EXERCISE OBJECTIVE
Repeat the records below from the line containing "You are a computer-use agent. This" up to and including the line containing "pos(1469,531)", exactly as they appear.
╭──
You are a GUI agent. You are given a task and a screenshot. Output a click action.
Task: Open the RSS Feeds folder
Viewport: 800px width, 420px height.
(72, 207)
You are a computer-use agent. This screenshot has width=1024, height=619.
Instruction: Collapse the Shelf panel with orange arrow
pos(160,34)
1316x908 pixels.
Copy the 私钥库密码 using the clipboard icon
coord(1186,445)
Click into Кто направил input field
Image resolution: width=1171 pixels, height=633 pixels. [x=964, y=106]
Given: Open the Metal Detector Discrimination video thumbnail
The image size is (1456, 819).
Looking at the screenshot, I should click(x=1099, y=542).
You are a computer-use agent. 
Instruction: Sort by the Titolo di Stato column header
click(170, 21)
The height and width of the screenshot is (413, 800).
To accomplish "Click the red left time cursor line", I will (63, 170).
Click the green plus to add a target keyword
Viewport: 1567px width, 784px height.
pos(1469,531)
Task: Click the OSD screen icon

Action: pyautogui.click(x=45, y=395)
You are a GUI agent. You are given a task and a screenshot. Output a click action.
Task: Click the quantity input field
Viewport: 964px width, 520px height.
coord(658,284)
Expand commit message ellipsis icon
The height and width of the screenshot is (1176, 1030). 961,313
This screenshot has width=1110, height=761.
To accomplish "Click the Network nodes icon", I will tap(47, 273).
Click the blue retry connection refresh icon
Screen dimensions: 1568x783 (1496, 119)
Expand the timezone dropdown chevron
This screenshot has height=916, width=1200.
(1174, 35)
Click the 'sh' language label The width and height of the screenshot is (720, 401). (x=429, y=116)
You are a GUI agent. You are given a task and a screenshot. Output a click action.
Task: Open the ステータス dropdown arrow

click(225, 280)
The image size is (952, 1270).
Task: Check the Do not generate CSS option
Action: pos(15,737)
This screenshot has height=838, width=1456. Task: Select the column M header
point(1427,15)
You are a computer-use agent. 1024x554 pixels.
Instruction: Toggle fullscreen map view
╰──
SOLUTION TO THIS TASK
You are a computer-use agent. This screenshot has width=1024, height=619.
Instruction: Collapse the Shelf panel with orange arrow
pos(160,34)
1316x908 pixels.
Copy the 私钥库密码 using the clipboard icon
coord(1186,445)
Click into Кто направил input field
Image resolution: width=1171 pixels, height=633 pixels. [x=964, y=106]
Given: Open the Metal Detector Discrimination video thumbnail
The image size is (1456, 819).
Looking at the screenshot, I should click(x=1099, y=542).
You are a computer-use agent. 
Instruction: Sort by the Titolo di Stato column header
click(170, 21)
The height and width of the screenshot is (413, 800).
To accomplish "Click the red left time cursor line", I will (63, 170).
Click the green plus to add a target keyword
Viewport: 1567px width, 784px height.
pos(1469,531)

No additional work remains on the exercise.